Publicity could boost Wichita economy

N.Y. Times article draws attention to available labor

? The New York Times ran a long, gloomy article on Wichita’s economic downturn on Wednesday.

It detailed the layoffs, the impact on businesses, the strain on charities, the broken dreams.

Yet some familiar with Wichita’s development effort say the article may be a recruitment poster in disguise.

One of Wichita’s biggest handicaps in recruiting industry to town has long been its tight labor market, said Dennis Donovan, a director of global site selection for Wadley-Donovan Group of Edison, N.J., one of the country’s top site selection firms.

“This is good news,” Donovan said. “With the downsizing, a prospective manufacturer can take advantage of an underemployed pool of skilled workers. Site selection consultants are always interested in communities that are going through restructuring and downsizing.”
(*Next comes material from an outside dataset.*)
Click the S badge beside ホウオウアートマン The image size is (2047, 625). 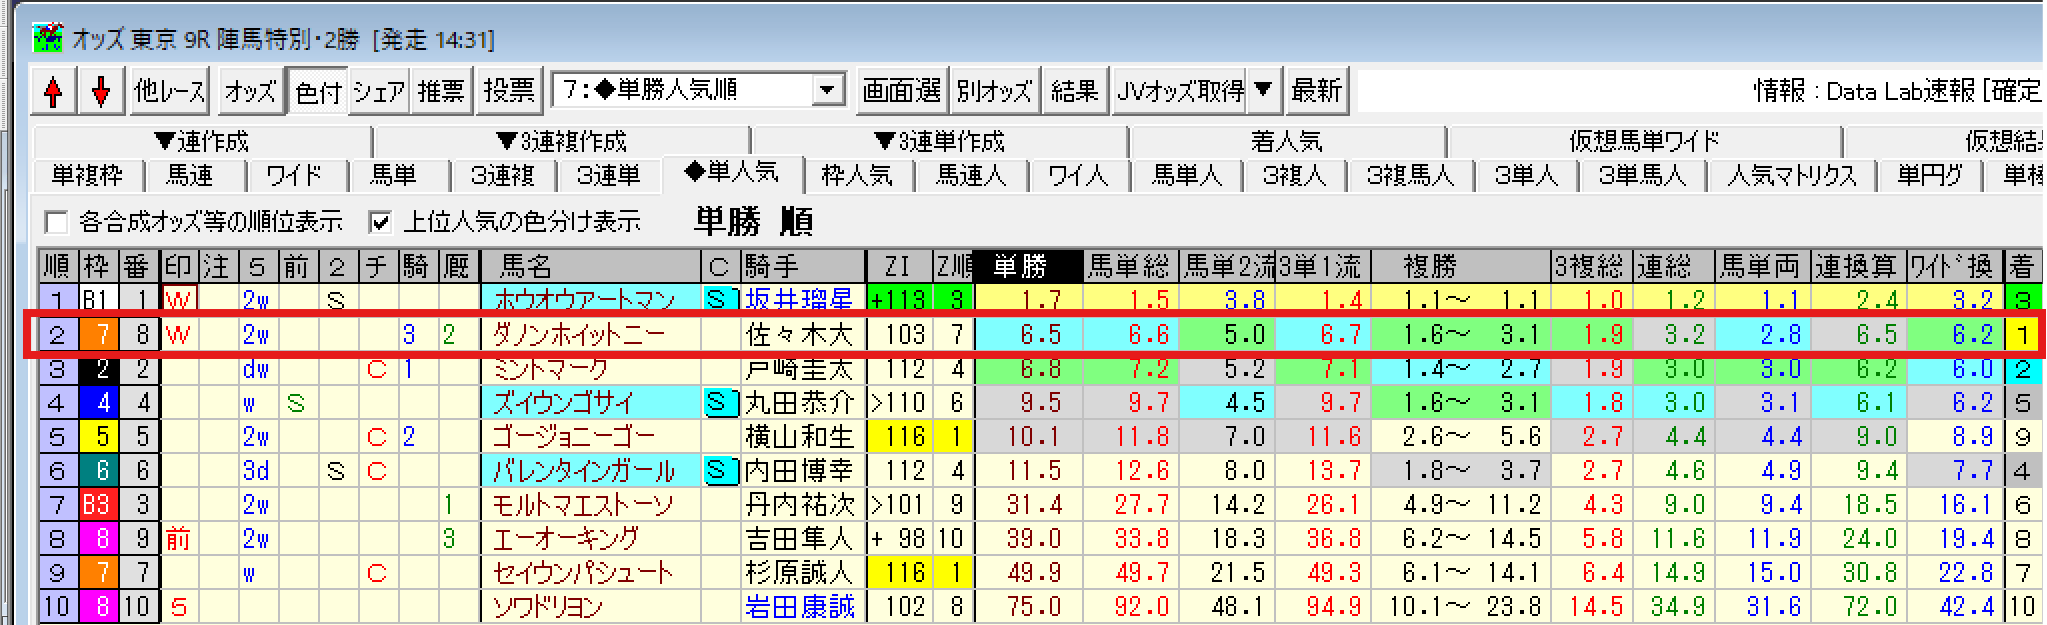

The key, he says, is that Wichita retains almost all of the factors that make it desirable — quality education, low land and housing costs, and nice community amenities — but now it also has the advantage of available labor.
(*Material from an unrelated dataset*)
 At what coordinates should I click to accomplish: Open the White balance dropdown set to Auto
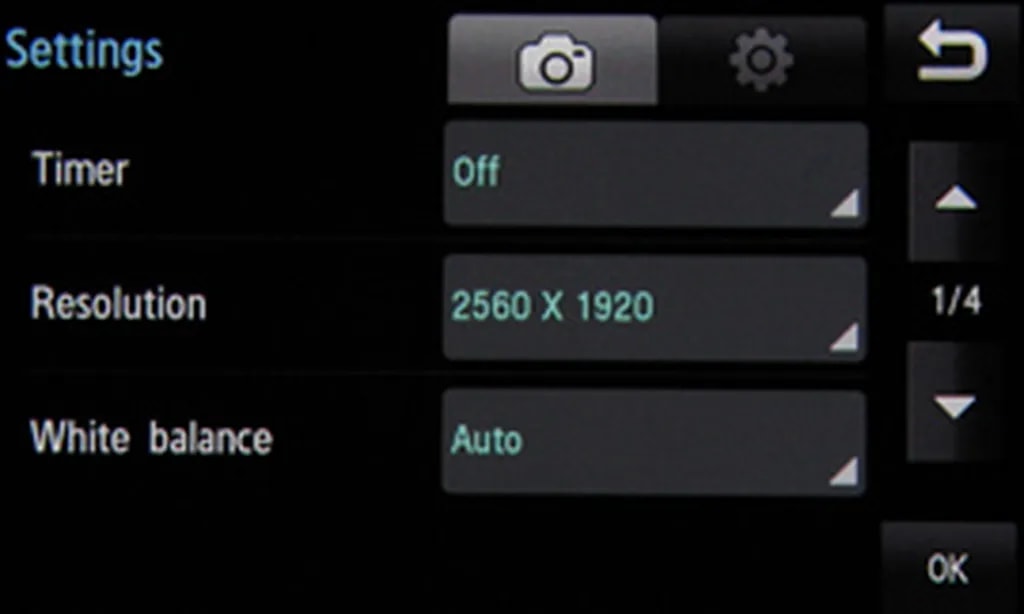654,442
In the article, Wichita Area Chamber of Commerce President Tim Witsman said that aircraft employment likely would never return to previous levels.

For economic development purposes, he said, that meant Wichita’s skilled labor force would be available for some time to come.

“We’ve had situations where consultants would tell their clients that workers will go back to aircraft when the economy turns up,” Witsman said. “But the truth is, aerospace everywhere has lost jobs over the last 20 or 30 years. Wichita was able to buck that trend through 1998. But everybody is making things with fewer people, more outsourcing and overseas. That’s what you have to do in business.”

And publicizing that, said Troy Carlson, vice president of Right Management Consultants, would help Wichita in the long term. The country is headed for a long-term labor shortage. Wichita would become increasingly attractive for that reason, he said.